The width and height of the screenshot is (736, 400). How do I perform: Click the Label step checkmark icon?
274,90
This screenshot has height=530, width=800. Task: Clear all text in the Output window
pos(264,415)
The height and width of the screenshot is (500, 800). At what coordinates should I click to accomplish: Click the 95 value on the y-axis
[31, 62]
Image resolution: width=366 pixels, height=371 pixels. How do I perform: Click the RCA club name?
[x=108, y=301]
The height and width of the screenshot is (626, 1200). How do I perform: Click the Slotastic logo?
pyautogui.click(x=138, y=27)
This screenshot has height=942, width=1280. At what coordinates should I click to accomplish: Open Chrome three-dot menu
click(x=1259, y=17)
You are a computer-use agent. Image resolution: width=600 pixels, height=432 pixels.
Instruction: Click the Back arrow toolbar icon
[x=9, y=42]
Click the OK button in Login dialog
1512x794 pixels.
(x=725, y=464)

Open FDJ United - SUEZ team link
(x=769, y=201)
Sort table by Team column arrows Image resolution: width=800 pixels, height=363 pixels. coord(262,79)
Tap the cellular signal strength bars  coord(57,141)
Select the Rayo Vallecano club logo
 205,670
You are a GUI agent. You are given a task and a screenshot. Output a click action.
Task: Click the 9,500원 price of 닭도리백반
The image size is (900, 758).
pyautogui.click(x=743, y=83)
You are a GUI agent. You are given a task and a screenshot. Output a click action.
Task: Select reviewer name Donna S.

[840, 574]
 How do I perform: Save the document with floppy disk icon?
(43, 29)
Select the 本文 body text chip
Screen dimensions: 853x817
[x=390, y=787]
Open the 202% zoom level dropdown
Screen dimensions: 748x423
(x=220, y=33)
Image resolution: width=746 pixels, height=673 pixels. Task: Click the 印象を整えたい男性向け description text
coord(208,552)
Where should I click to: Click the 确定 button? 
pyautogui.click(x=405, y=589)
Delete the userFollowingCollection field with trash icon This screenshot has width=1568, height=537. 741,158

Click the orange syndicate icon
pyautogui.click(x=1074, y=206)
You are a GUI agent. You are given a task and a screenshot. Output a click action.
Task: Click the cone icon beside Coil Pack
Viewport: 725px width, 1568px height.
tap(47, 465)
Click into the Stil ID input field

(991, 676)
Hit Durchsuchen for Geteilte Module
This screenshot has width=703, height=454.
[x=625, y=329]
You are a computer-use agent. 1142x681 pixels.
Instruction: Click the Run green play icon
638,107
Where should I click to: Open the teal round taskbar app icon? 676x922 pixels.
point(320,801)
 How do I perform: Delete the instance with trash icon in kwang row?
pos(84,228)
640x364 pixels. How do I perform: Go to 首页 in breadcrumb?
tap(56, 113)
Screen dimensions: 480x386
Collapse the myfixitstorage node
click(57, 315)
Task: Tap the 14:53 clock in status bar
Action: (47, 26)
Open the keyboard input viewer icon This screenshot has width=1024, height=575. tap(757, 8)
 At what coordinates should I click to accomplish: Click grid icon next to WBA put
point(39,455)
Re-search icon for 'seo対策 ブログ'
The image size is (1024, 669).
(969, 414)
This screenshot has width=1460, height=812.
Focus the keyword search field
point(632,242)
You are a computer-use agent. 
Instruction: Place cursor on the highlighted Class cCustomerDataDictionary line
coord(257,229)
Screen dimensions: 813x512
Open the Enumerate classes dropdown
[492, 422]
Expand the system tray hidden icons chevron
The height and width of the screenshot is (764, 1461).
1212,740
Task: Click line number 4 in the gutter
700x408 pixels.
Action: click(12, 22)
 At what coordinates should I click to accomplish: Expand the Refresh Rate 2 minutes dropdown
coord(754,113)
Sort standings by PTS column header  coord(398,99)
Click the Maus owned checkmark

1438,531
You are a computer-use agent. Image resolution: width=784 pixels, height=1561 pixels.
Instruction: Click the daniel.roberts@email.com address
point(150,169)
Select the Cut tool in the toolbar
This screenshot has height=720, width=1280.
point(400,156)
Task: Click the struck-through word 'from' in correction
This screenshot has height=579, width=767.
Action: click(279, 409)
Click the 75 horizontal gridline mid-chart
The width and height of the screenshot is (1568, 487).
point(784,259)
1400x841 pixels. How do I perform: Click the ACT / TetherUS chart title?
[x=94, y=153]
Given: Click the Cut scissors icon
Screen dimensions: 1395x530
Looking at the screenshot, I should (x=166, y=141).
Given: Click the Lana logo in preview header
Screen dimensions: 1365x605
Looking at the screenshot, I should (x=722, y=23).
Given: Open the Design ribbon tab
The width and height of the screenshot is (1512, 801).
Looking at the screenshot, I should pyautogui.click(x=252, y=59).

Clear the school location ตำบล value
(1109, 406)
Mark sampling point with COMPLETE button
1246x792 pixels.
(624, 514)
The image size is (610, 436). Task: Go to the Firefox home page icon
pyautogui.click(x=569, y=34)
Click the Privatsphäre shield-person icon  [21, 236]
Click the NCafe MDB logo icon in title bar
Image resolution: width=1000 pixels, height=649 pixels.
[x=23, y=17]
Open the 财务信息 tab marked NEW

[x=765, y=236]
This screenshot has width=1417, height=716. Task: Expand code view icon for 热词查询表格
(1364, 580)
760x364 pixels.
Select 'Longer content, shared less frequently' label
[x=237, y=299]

- **Your goal**
Reproduce word for word the material above, starting with the line that has "The height and width of the screenshot is (500, 800)." and stopping after the line that has "Delete the userFollowingCollection".

- **Answer to this problem**
The height and width of the screenshot is (500, 800). At what coordinates should I click to accomplish: Click the 95 value on the y-axis
[31, 62]
Image resolution: width=366 pixels, height=371 pixels. How do I perform: Click the RCA club name?
[x=108, y=301]
The height and width of the screenshot is (626, 1200). How do I perform: Click the Slotastic logo?
pyautogui.click(x=138, y=27)
This screenshot has height=942, width=1280. At what coordinates should I click to accomplish: Open Chrome three-dot menu
click(x=1259, y=17)
You are a computer-use agent. Image resolution: width=600 pixels, height=432 pixels.
Instruction: Click the Back arrow toolbar icon
[x=9, y=42]
Click the OK button in Login dialog
1512x794 pixels.
(x=725, y=464)

Open FDJ United - SUEZ team link
(x=769, y=201)
Sort table by Team column arrows Image resolution: width=800 pixels, height=363 pixels. coord(262,79)
Tap the cellular signal strength bars  coord(57,141)
Select the Rayo Vallecano club logo
 205,670
You are a GUI agent. You are given a task and a screenshot. Output a click action.
Task: Click the 9,500원 price of 닭도리백반
The image size is (900, 758).
pyautogui.click(x=743, y=83)
You are a GUI agent. You are given a task and a screenshot. Output a click action.
Task: Select reviewer name Donna S.

[840, 574]
 How do I perform: Save the document with floppy disk icon?
(43, 29)
Select the 本文 body text chip
Screen dimensions: 853x817
[x=390, y=787]
Open the 202% zoom level dropdown
Screen dimensions: 748x423
(x=220, y=33)
Image resolution: width=746 pixels, height=673 pixels. Task: Click the 印象を整えたい男性向け description text
coord(208,552)
Where should I click to: Click the 确定 button? 
pyautogui.click(x=405, y=589)
Delete the userFollowingCollection field with trash icon This screenshot has width=1568, height=537. 741,158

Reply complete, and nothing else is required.